Document section ::
•••

J R Duren is a copywriter, published author, award-winning journalist and the creator of As the Bro Flies. With his wife Heather and their dog Charlie he has lived in Barcelona since August 2013.
I’m sure you’ve never heard this before: where are you from?
Lady Lake, Florida, and originally from San Diego, California.
And what did you do there, then?
Before my wife and I moved to Europe, I was a features reporter at a daily newspaper.
How did you end up in Barcelona?
For a long time my dream has been to open a faith-based community arts center in Europe. We spent seven months working at an arts center in southern Germany. For many reasons, and also because of my wife’s love for the city, we decided to move to Barcelona.
Have you lived abroad before?
I’ve been to several different countries for as short as one week to as long as six weeks, but never as a long-term thing.
So what’s so good about Barcelona?
Barcelona’s artistic heritage is fantastic. The Catalán legends – Miró, Gaudí and Dalí- were so bold and unafraid to break away from the mainstream. In many ways, their artistic expressions are the images of the regional spirit here: bold and unafraid to break away from the mainstream. The non-artsy side of BCN is great too: delicious food, and a combination toursity and non-touristy neighborhoods. We love our neighbors, too.
And what don’t you like?
The Spanish red tape, which is a knock on almost every country I suppose. Applying for residence permits is tough if you don’t have a work contract or aren’t attending school. Many appointments, lots of paperwork and frustration define the process. It’s like I said to a friend the other day: “To live in Spain is to wait.”
Do you feel like an insider or outsider?
I feel like an in-betweener. In our apartment building we don’t feel like outsiders. Our neighbors are friendly and warm. When we go to the city center, we feel like outsiders because shop owners see our Anglo appearance and usually assume we’re tourists (I don’t blame then).

•••

Available data ::
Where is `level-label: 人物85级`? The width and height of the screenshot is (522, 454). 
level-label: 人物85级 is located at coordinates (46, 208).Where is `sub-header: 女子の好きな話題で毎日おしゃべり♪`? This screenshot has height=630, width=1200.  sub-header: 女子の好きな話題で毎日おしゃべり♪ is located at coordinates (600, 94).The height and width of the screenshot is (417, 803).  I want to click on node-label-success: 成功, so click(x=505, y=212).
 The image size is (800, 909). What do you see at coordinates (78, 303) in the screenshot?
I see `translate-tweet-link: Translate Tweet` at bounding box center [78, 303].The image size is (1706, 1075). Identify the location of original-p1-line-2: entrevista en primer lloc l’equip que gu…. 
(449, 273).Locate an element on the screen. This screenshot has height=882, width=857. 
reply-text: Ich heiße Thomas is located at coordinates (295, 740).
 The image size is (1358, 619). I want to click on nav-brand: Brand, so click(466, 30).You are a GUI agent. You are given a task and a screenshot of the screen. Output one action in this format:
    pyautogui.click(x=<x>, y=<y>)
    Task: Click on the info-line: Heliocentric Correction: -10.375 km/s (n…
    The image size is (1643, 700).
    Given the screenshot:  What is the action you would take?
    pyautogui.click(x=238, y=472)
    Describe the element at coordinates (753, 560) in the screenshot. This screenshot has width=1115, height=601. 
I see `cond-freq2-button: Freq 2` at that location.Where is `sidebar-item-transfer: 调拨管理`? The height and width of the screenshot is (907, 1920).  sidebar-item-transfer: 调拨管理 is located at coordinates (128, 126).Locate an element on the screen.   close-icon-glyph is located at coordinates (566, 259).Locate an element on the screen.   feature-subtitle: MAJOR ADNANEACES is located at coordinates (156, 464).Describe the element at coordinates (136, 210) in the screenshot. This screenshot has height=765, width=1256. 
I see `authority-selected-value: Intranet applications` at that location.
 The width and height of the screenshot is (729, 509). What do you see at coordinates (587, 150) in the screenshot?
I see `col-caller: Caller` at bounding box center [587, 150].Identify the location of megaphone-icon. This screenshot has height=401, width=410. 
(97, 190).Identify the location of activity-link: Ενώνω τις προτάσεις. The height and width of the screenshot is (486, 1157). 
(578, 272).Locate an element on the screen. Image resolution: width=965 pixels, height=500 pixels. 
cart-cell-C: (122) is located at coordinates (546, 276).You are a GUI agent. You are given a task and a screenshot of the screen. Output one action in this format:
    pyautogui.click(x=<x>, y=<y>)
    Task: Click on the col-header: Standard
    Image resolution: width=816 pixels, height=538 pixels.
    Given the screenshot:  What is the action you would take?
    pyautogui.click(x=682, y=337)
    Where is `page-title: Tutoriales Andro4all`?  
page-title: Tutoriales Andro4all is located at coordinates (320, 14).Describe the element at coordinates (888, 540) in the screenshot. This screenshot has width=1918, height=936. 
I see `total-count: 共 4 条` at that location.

•••

Activity :: Write the next part of the interview about living in Barcelona, continuing after its last answer.

Answer to this task ::
How do you support yourself?
Right now, I’m juggling three jobs: one as a copywriter/social media czar/tour guide driver for a local company in Barcelona, and two other copywriting/social media jobs for American companies. My wife and I also did some non-profit fundraising for our arts center project.
Any advice for wannabe Barceloneses?
Yes. If you are going to be here for at least six months, enroll in EOI, the official language school in the city. You’ll be connected to other foreigners, to Spaniards and Cataláns, and you’ll be able to offer the people of the city something very valuable: the Spanish language. Thousands of foreigners come here and disregard the language. Don’t be one of them.
Also, study up on Catalán/Spanish history. This a politically and culturally dynamic region. Reading Giles Tremlett’s “Ghosts of Spain” and John Hooper’s “The New Spaniards”, which will help you understand Spain and Catalonia’s place in Spain. If you’re feeling ambitious, take a crack at Robert Hughes’ “Barcelona”.
Is the move permanent?
Yes. We’re hoping to stay here for at least 20 years.
Finally, tell us about something typically Barcelona
Strong neighborhood identities. Barcelona is divided into districts, and each district’s local government works with neighborhoods to organize amazing events and festivals. Concerts, fireworks, raffles, and music; nearly every weekend you can find a neighborhood-specific event. My favorite neighborhoods are my own, El Carmel; Gracia, Sant Andreu and Poble Sec.